Jean Rouch

Paris, 31 mai 1917 – Birni N’Konni (Niger), 18 février 2004

Alliant science et art au travers d’une oeuvre et d’une action mues par l’enthousiasme et au moyen surtout de sa « caméra de contact », Jean Rouch a transformé la recherche en sciences humaines, ouvert des voies originales au cinéma et proposé un regard neuf tout à la fois sur l’Afrique et sur le monde des images, devenant l’un des grands passeurs du XXe siècle.

Né un « joli mai » dans ce XIVe arrondissement parisien qu’il habitera toute sa vie en citoyen du monde, Jean Rouch grandit dans une famille de scienti­fiques, explorateurs et artistes amateurs. Enfant, il séjourne dans de nombreux pays étrangers, au gré des affectations de son père Jules. Adolescent, de retour à Paris, il découvre la poésie, la peinture, le surréalisme, le jazz, le cinéma et l’ethnographie, tout en poursuivant des études aux Ponts et Chaussées. Jeune ingénieur civil, il arrive à Niamey en 1941 et devient rapidement ethnographe, guidé par Marcel Griaule et Théodore Monod. Après son enga­gement dans l’Armée française de Libération, pour lequel il sera distingué, débute sa double aventure africaine et imagétique.

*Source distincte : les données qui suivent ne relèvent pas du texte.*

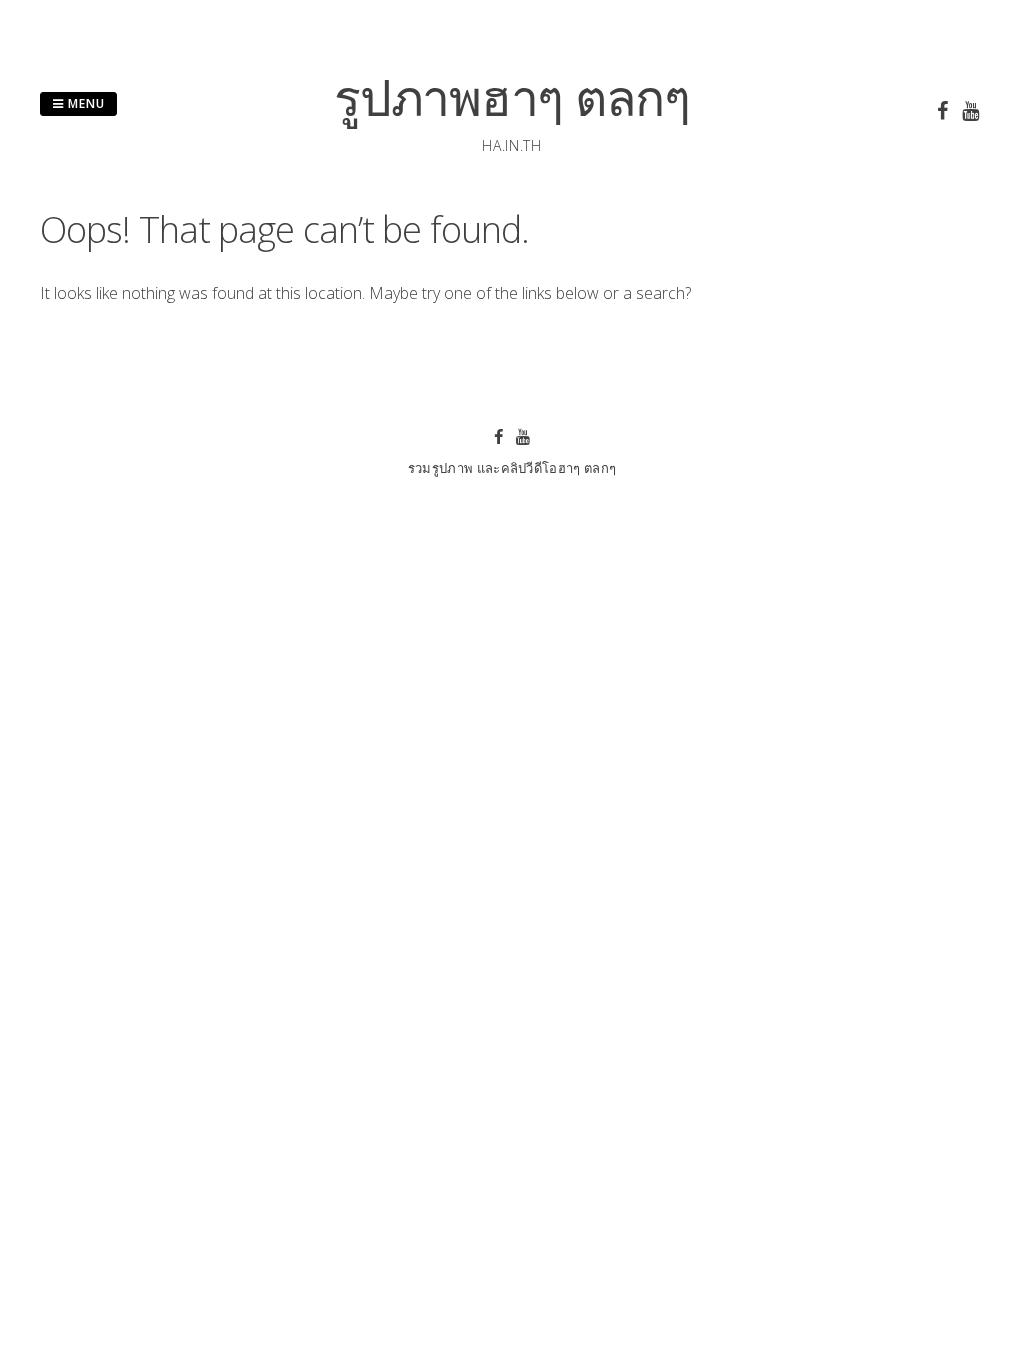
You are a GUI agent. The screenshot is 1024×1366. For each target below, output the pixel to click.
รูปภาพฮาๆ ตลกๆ (512, 97)
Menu (84, 103)
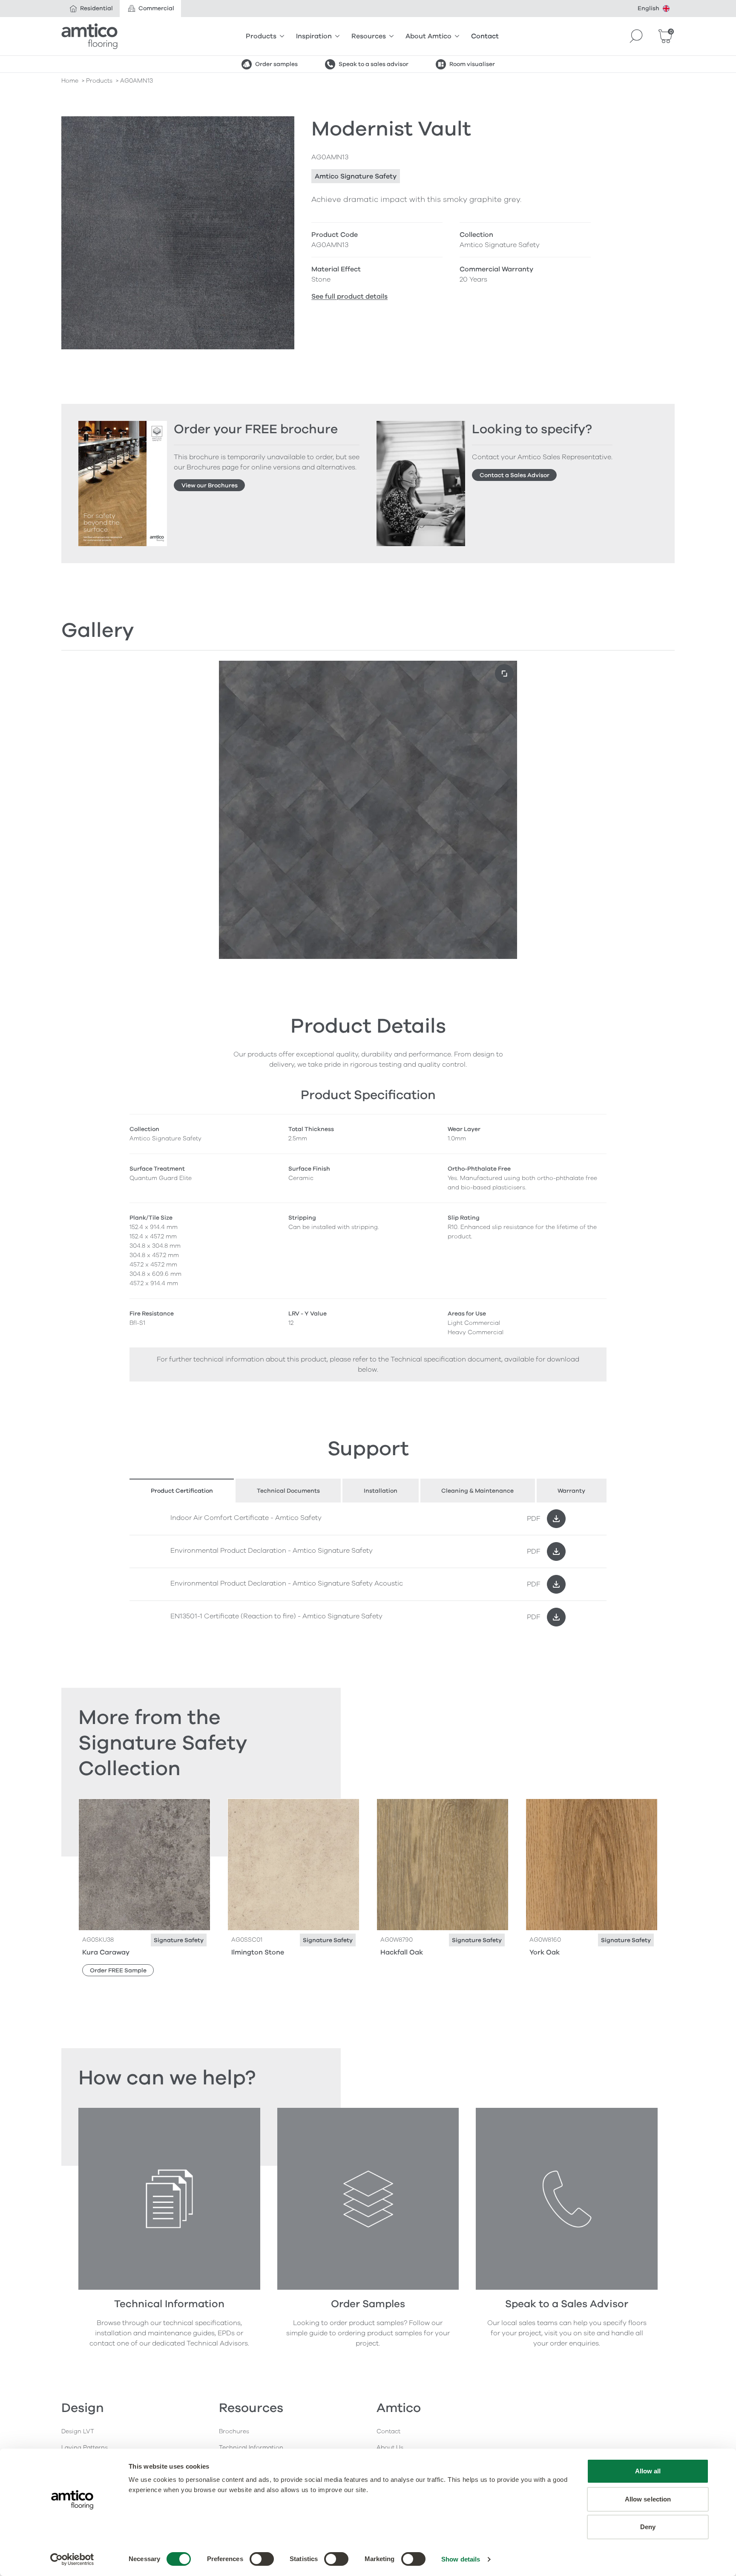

Au fil de soixante années de recherches menées au sein du CNRS pour la plupart, Jean Rouch arpente toutes sortes de terrains ethnographiques et anthropologi­ques. Il se penche avant tout sur la culture des Songhay du Niger et leurs rituels de possession en particulier – Les Maîtres fous –, puis, avec l’anthropologue et amie Germaine Dieterlen, sur la culture des Dogon du Mali – la série du Sigui. Rouch s’intéresse aussi d’emblée, avec sa première épouse Jane entre autres, à l’Afrique moderne, celle des « villes-­monde » d’Abidjan ou d’Accra : s’ouvre alors à lui un univers dynamique qui l’enchante, fait de mixité et d’hybridation. De cette connaissance mêlée des traditions et des modernités africaines, de sa rencontre surtout avec ceux qui deviendront de proches collaborateurs et amis – de Damouré Zika à Moussa Hamidou – naît une anthropologie « inversée » et « partagée » dans des créations communes entre documentaire et fiction, portées par l’imagination et le rire, et empreintes d’une sagesse particulière : Jaguar ; Cocorico ! Monsieur Poulet ; Moi fatigué debout, moi couché.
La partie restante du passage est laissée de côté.